Theorem about equivalence relations.

Question

Is this theorem true ?

Theorem: Assume R is a relation on a set A.The relation R partitions the elements of A into classes if and only if R is an equivalence relation.

My counter example is:

Let A = {1,2} and R = {(1,2),(2,1)} The class generated by 1 is {2} and the class generated by 2 is {1}. And {1} and {2} completely partition A but R is not reflexive.

Answer 1

I see the problem. Your definition of a class is the set of all things equivalent to a given element. Your class generates the partition $\{1\}, \{2\}$

Note that your relation, although it generates the class, is not an equivalence relation. The equivalence relation for your partition is $a$ is equivalent to $b$ if and only if $a=b$.

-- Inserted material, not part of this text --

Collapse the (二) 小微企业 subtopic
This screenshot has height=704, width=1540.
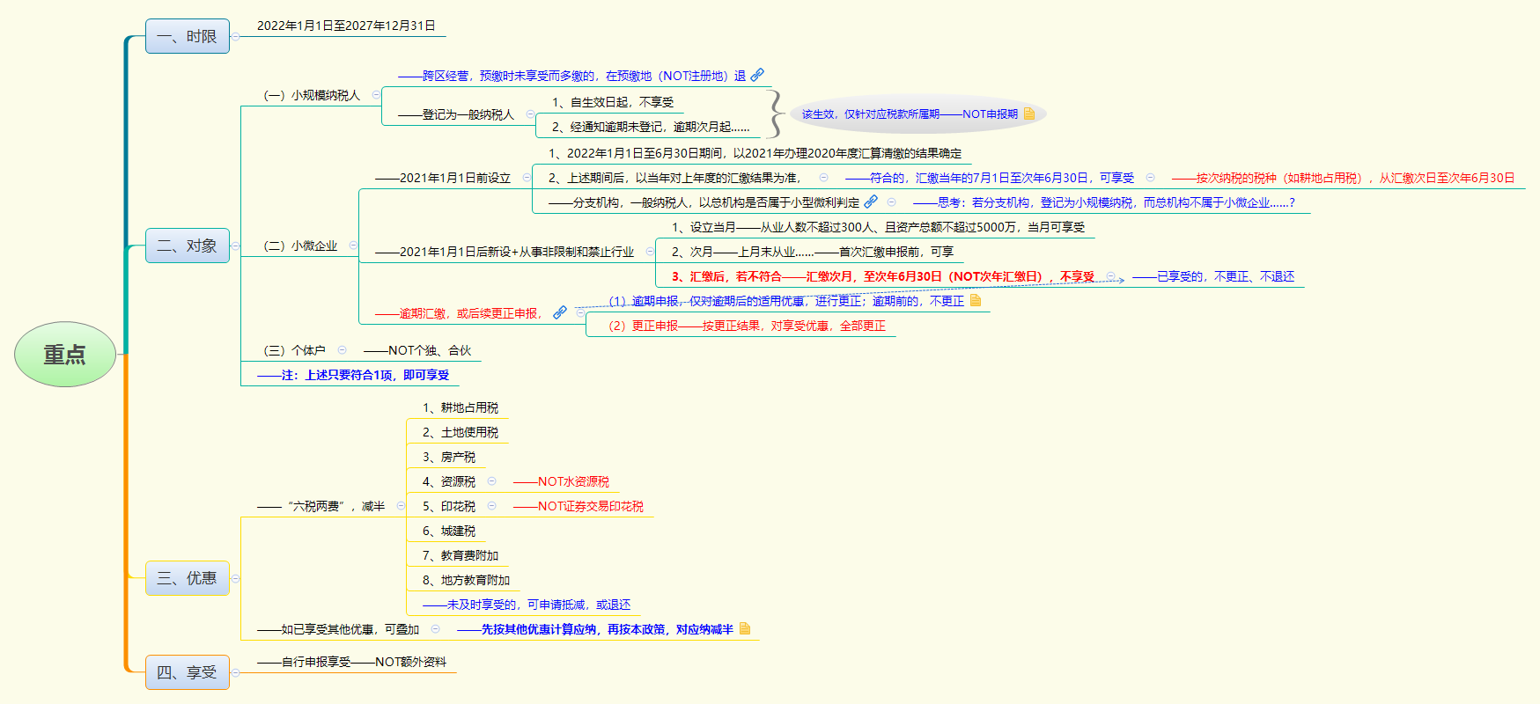(353, 246)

The theorem states that a partition is the same as an equivalence relation. It does not say that if any relation generates a partition then that relation is an equivalence relation. In fact there are two separate theorems:

1. If $R$ is an equivalence relation on a non-empty set $A$ then the set of equivalence classes forms a partition of $A$.
2. Given a partition $P=\{A_1,\dots, A_n\}$ then the relation induced by the partition, $x$ is equivalent to $y$ if and only if $x$ and $y$ are in the same $A_i$, is an equivalence relation.

Therefore, the theorem that you wrote is incorrect.